All of this is still up in the air, and it’s only speculation at this point, outside of Newman starting in Bradenton and Tucker not being ready by Opening Day. It’s a good problem to have, since it means Tucker is back well ahead of schedule, and the Pirates have two very talented shortstop prospects who are both pushing to move up in the system.
Live Batting Practice
Today was the big group for pitchers throwing live batting practice. On Saturday I got a lot of good video from some of the top young guys in the system, looking at Mitch Keller (who is going to West Virginia this year), Yeudy Garcia, Gage Hinsz, and Bill Roth. I skipped those guys today, and focused on Stephen Tarpley and a few new guys who joined the system in the last year.
First up is Tarpley, who I missed the other day because I was getting video of Yeudy Garcia at the same time.
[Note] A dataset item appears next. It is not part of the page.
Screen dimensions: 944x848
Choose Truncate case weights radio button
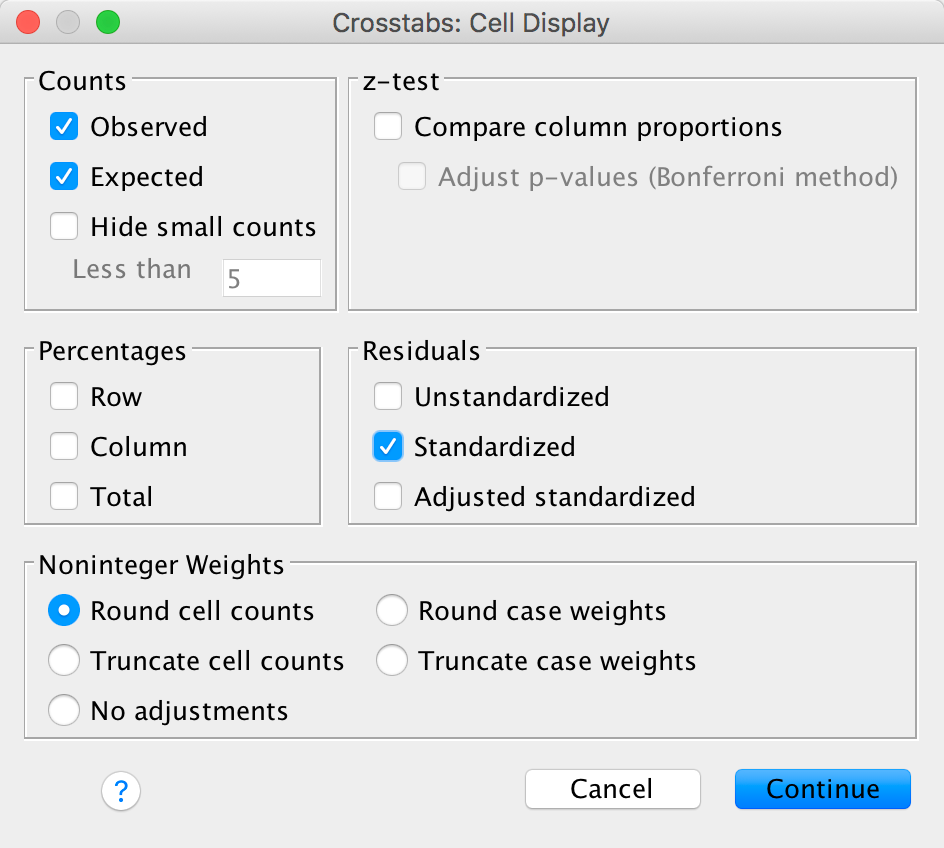click(392, 661)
Likewise, today I didn’t see Garcia because I was getting Tarpley. Fortunately, both will be in Bradenton this year where I’ll get plenty of opportunities to see them.
Tarpley features a fastball that sits 90-94 and can hit 97 MPH. His primary secondary pitch is a changeup, and he’s been working on improving his slider in the last year. He’s had command problems in the past, but has gone a long way to fix those in the last year and a half. It looked like he was working on a few mechanical things today, although that could have been normal early Spring Training stuff, rather than a change. His command was off at times, but the second inning he threw (the simulated game portion) looked much better.
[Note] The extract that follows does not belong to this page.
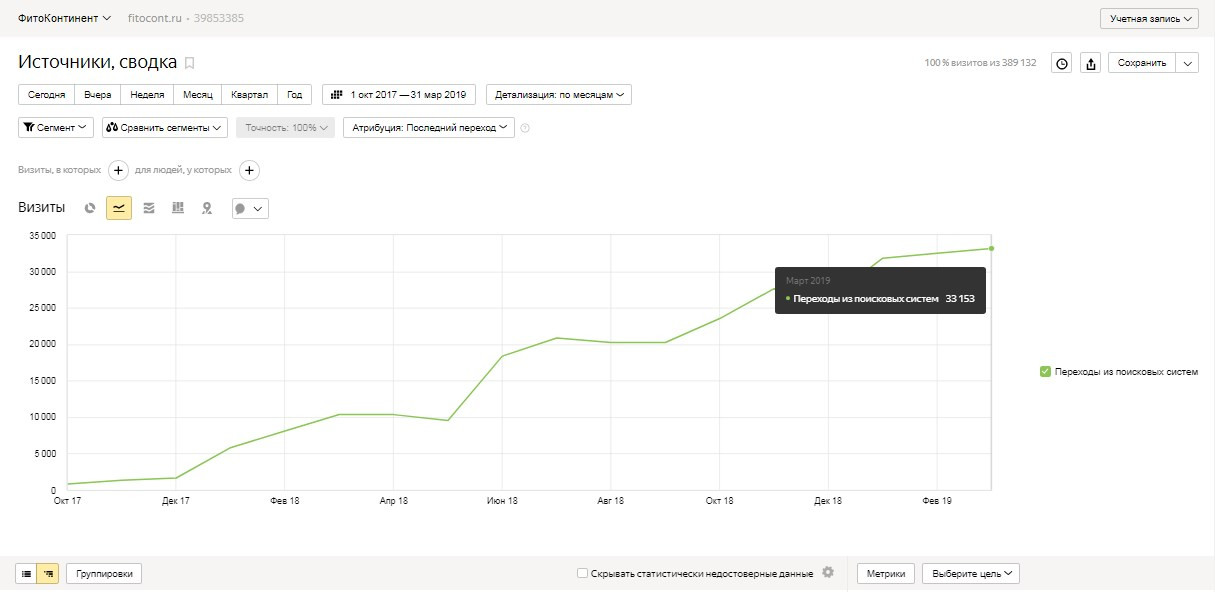Screen dimensions: 1215x592
Task: Switch to flat list table view
Action: pos(26,574)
David Whitehead was acquired by the Pirates for Charlie Morton. It was mostly a salary dump, as Morton would have had more value to the Pirates, but the Pirates do see value with Whitehead. It looks like he’ll be in the mix for the Altoona rotation. I only saw the first inning Whitehead threw, so I didn’t get a good read on him. He primarily relies on a sinker, and threw that a lot today. I’m looking forward to seeing him once games start, to see his pitch selection in an actual game.
This was the first time I saw Brandon Waddell pitch, although I talked to him last year. He’s a smart pitcher who understands his limitations (not a hard thrower, more control and command). He’s also very advanced with that approach, so much so that the Pirates will most likely be skipping him up to Bradenton this year (this could change, based on the fallout from the MLB and Indianapolis rotations). That is a move the Pirates have made in the past with very few starting prospects out of college — Justin Wilson, Adrian Sampson, Chad Kuhl, and Tyler Eppler. Waddell is in good company there.
James Marvel was drafted in the 36th round and given an over-slot bonus to sign out of Duke. He was rehabbing from Tommy John surgery, so I didn’t see him pitch last year. Today was the first time I got to see him, and while it’s hard to get a good read, there were a few takeaways. For one, he didn’t allow much hard contact, and got a ton of ground balls. The breaking pitch showed potential, but wasn’t consistent, and that may be due to the long layoff and this being early in spring. He also works quickly, and I left the final two warmup pitches uncut in order to show this.
Just like the previous two guys, I’m really looking forward to seeing him in game action. He looks like a candidate for the West Virginia rotation.